The state-owned Gas Turbine Research Establishment (GTRE) has spent Rp20 billion ($411 million) developing the indigenous Kaveri engine since 1989, but the powerplant is still overweight and does not have the 21,000-22,500lb of thrust (93-100kN) that its customer requires.

The difficulties led to the Aeronautical Development Agency, which is developing the Tejas, ordering General Electric F404-IN20 engines last year to power the aircraft. These will ensure that the fighter, which has also been plagued by other delays, achieves initial operational capability by the end of next year and enters service in 2011.

 
 © Aeronautical Development Agency

Now, the agency is likely to place an order for GE F414 engines this year to power another 20 fighters, says M Natarajan, secretary of India's Defence Research and Development Organisation (DRDO), which oversees the ADA. "The first two LCA squadrons, consisting of 20 jets each, will be fitted with General Electric engines. The subsequent squadrons could fly with an upgraded version of [the] Kaveri engine," he says.
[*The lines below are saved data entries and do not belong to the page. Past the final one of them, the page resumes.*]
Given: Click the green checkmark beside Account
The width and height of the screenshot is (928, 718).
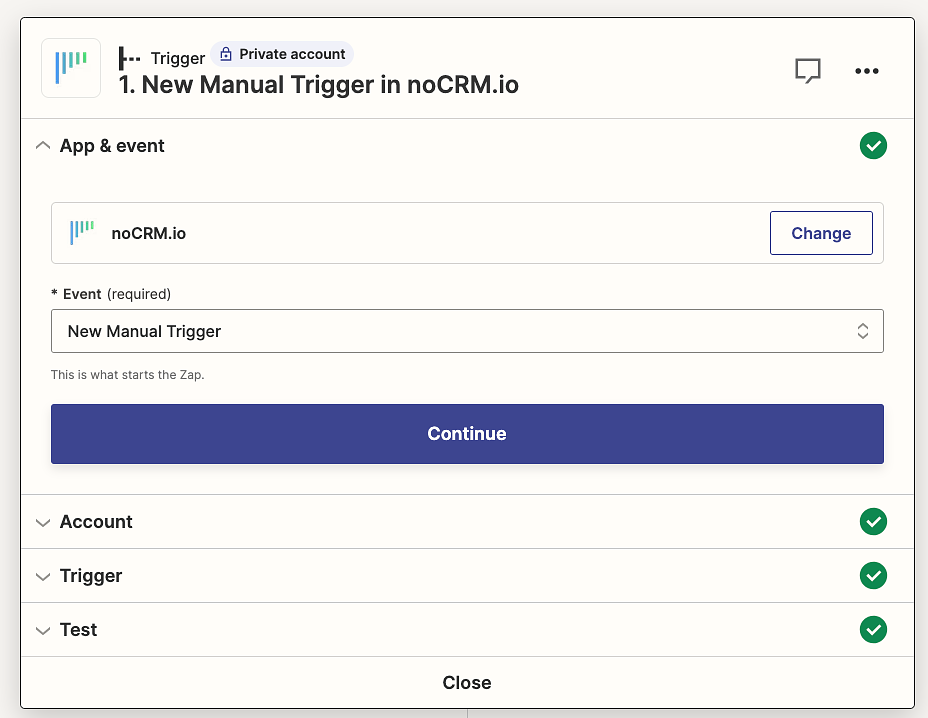Looking at the screenshot, I should click(873, 521).
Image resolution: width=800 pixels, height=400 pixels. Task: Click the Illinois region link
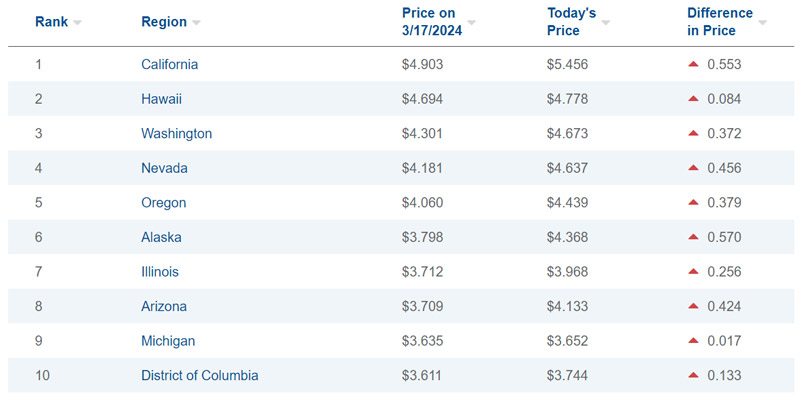click(x=160, y=272)
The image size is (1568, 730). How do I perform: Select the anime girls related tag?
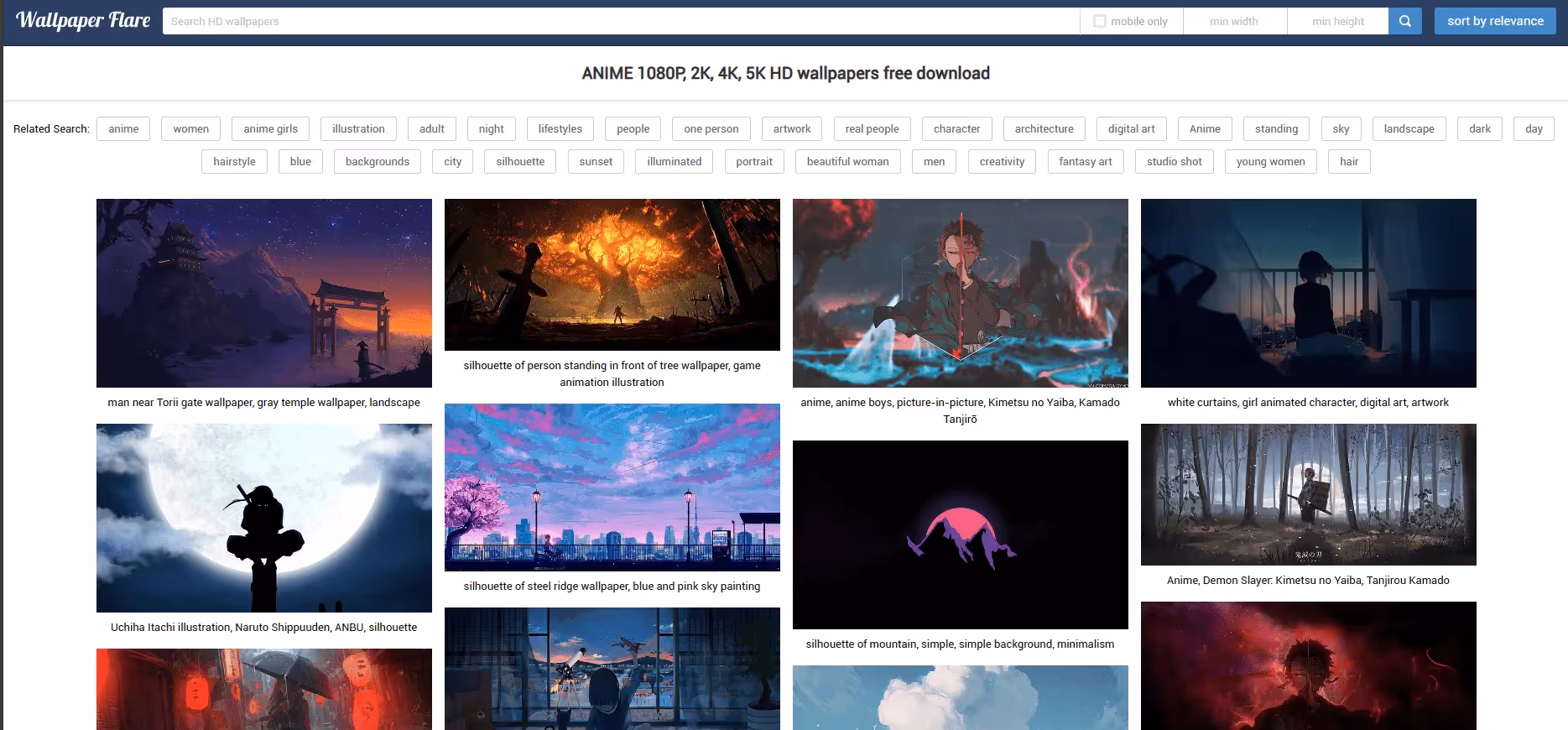click(270, 128)
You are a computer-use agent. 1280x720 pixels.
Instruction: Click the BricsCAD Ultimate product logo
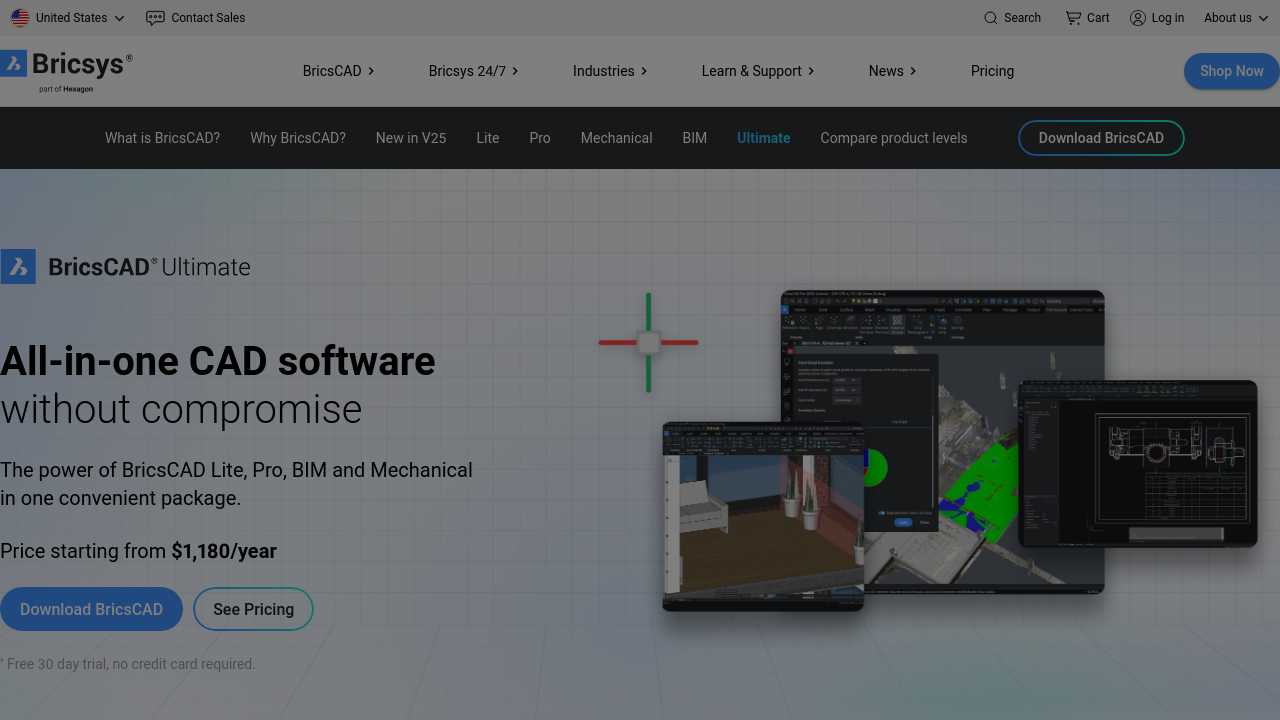point(126,267)
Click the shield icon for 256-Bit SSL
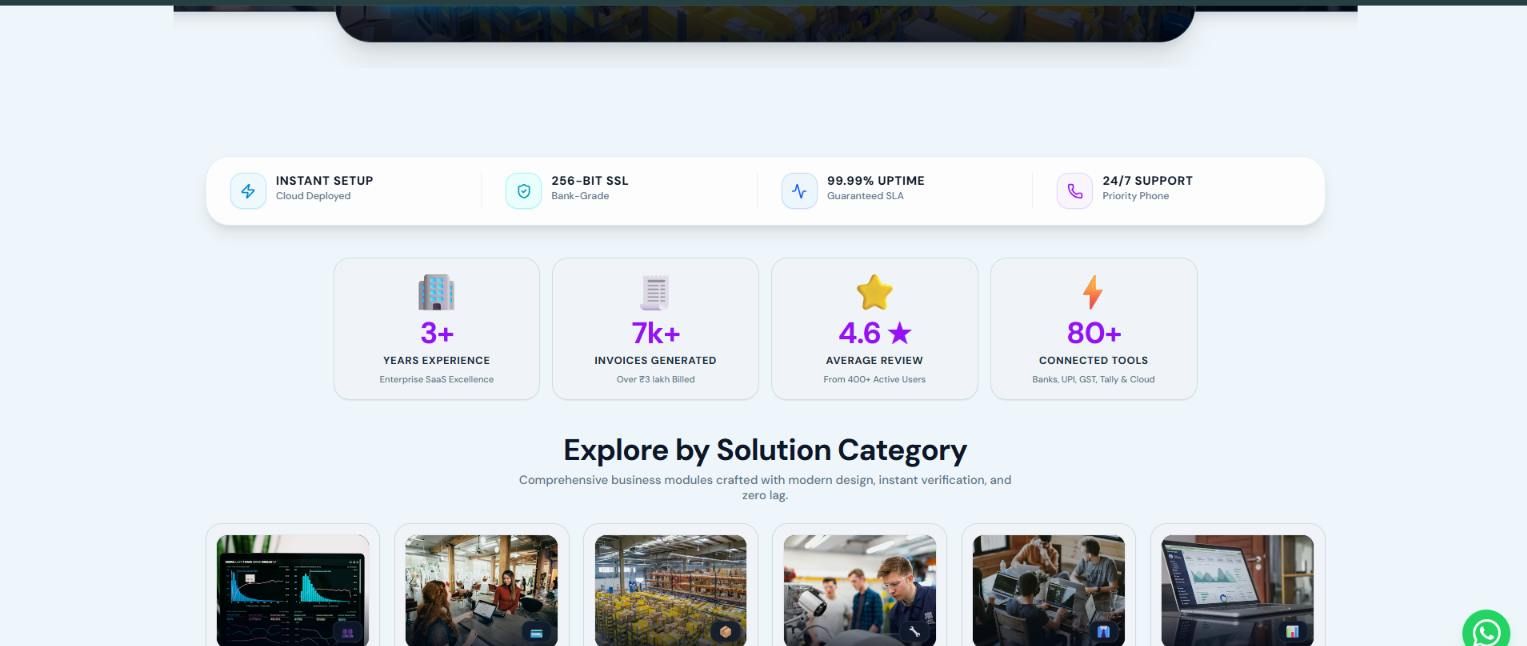 pos(523,191)
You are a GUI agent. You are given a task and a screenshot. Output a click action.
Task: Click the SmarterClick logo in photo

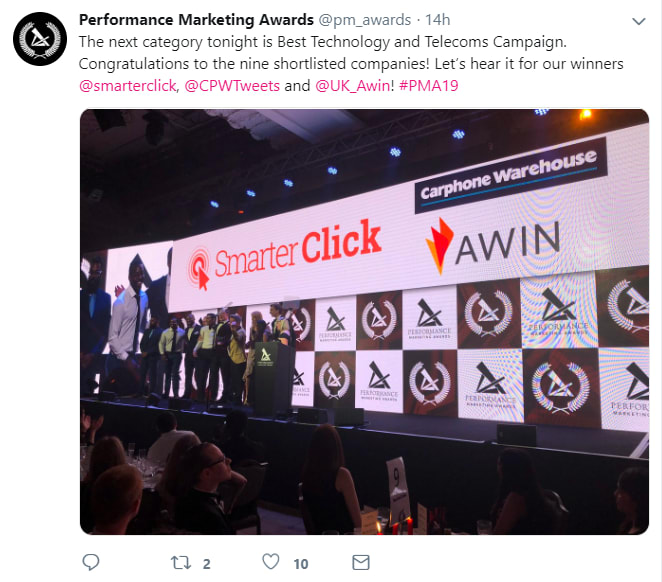point(284,254)
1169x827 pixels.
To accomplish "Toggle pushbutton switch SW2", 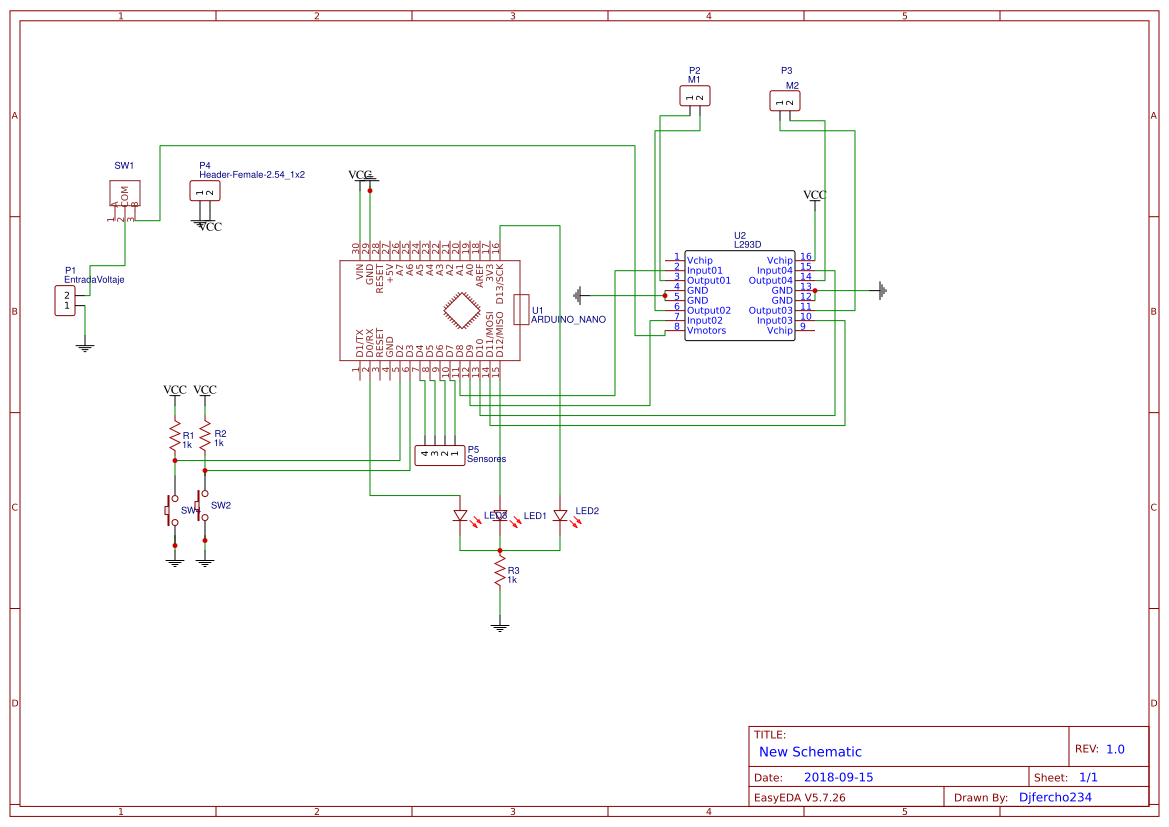I will click(x=204, y=505).
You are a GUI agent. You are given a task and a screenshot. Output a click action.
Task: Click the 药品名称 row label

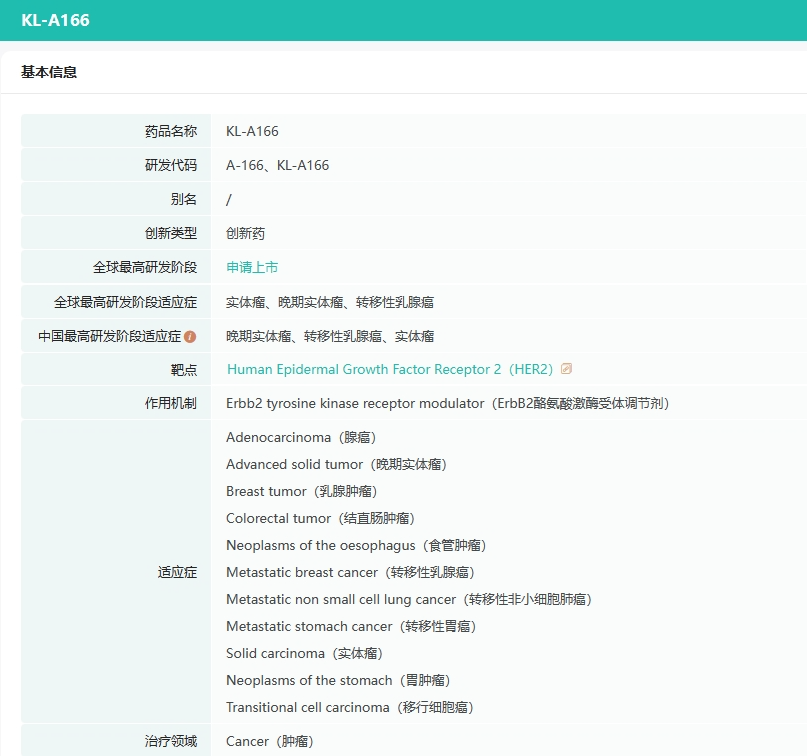click(171, 131)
The ADA is working with the GTRE and the air force to improve the Kaveri. Natarajan reiterates that the programme will not be scrapped. "A team of air force engineers is working with GTRE and ADA in addressing the issues. As an ongoing project, the air force will be involved at the point of integrating the upgraded version of the engine with the aircraft," he adds.

The GTRE is also likely to work with French engine manufacturer Snecma on the Kaveri, although the two sides have yet to reach an agreement for joint development and testing, and for the transfer of technology and manufacturing. "Discussions with Snecma have been going on for two years," says Natarajan. "Development and flight-testing of the new engine will take at least five to six years."

Separately, a higher-thrust version of the Kaveri will also power India's proposed medium combat aircraft development. The ADA is working with the air force to develop the model, which it hopes will eventually replace Dassault Mirage fighters and Sepecat Jaguar strike aircraft. It will also supplement the service's Sukhoi Su-30MKIs, Tejas and new medium multirole combat aircraft that India will order in the next few years.